The oil-and-gas deal signed this week will send 250,000 barrels of crude oil to Iran per day in exchange for Iranian natural gas, which Iraq depends on for some 40 percent of its electricity production.

Iran had cut gas supplies to Iraq in recent weeks, causing severe electricity shortages at the height of a brutally hot summer due to non-payment from the Iraqi side.

The Iraqi Trade Bank must obtain waivers from the US Treasury to transfer dollars to Iran as a result of US sanctions on Tehran. Such waivers are often delayed, which has caused Iraq to owe Iran some 11 billion dollars for gas already received.

Iraqi officials contend no permission from the US for the barter deal was needed, since it facilitates non-financial transactions.

“The idea is we are not giving them dollars. Barter is a form of payment, but it’s not a payment that’s subject to sanctions,” Farhad Alaaldin, Sudani’s foreign affairs adviser, said. “We don’t want to have the repeated Iranian use of the nonpayment as an excuse to cut the gas supply every year.”
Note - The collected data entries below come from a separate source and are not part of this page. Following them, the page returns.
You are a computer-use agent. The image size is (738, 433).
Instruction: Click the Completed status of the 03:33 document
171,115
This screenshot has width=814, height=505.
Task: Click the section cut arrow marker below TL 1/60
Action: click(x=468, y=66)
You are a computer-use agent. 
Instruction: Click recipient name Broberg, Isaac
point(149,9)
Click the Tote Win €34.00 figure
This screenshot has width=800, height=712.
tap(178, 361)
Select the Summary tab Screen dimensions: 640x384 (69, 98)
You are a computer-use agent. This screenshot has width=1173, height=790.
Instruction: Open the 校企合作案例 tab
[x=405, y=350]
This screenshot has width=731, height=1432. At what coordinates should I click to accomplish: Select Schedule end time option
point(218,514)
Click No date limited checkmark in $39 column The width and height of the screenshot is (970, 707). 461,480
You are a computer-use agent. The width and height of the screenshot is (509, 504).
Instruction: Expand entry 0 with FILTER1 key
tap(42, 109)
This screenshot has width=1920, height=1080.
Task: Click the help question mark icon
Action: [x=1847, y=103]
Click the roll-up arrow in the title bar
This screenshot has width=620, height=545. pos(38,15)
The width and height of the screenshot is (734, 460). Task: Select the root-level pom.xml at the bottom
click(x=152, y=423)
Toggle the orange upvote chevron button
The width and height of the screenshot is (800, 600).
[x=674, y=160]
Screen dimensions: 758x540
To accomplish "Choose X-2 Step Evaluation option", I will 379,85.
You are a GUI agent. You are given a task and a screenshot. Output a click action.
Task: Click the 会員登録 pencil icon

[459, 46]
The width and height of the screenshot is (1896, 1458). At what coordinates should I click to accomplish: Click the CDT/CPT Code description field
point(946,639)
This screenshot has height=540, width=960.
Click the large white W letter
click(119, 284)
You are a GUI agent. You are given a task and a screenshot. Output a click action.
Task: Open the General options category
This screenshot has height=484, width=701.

But analysts speculate the deal may nevertheless violate US sanctions on Iran, thus risking US retaliation.

The US reluctance to provide payment waivers has led to accusations Washington is using Iraq as a proxy to squeeze its close neighbor Iran.

According to the Wall Street Journal, “U.S. officials use their de facto control over Iraq’s payments to Iran as a way to deny Tehran hard currency, but the new procedure announced by Sudani’s government appears to offer Iran a way to sidestep those limits if it can refine and resell the oil it receives from Iraq on world markets.”

In late 2022, the United States limited Iraq’s access to its own foreign reserves held at the US Federal Reserve Bank after Iraq was suspected of transferring funds to Iran, Syria, and other sanctioned entities. This step led to a sharp drop in the value of the Iraqi dinar and an escalation of popular anger in Iraq.

Since the illegal US invasion and occupation in 2003, Iraq’s oil revenues have been deposited at the US Federal Reserve.